*** Begin section ***
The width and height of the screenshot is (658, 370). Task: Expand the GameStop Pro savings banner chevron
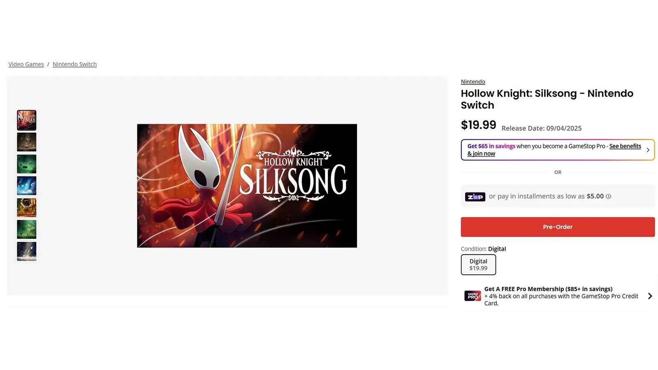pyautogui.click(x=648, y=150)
*** End section ***
*** Begin section ***
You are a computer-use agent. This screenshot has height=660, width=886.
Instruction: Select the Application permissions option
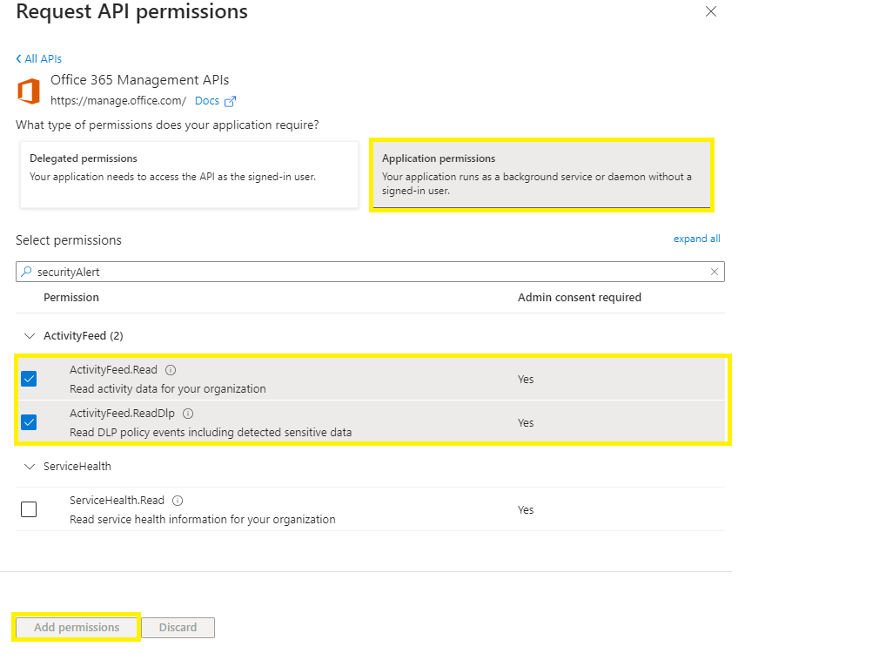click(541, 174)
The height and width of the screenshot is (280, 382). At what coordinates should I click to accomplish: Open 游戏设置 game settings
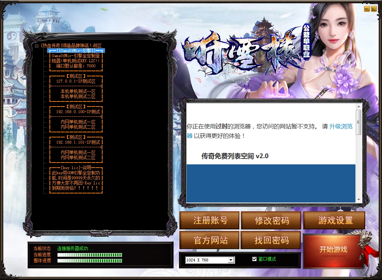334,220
*** End section ***
*** Begin section ***
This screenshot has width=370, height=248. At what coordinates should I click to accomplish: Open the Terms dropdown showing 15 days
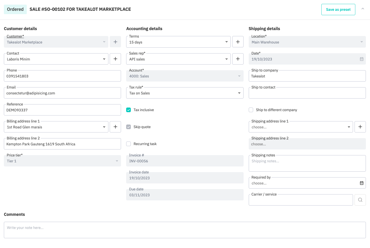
*** End section ***
◆ Exercise details: Work out how many lines of the data above contain the string "This" and give the number alone.

◆ Exercise result: 2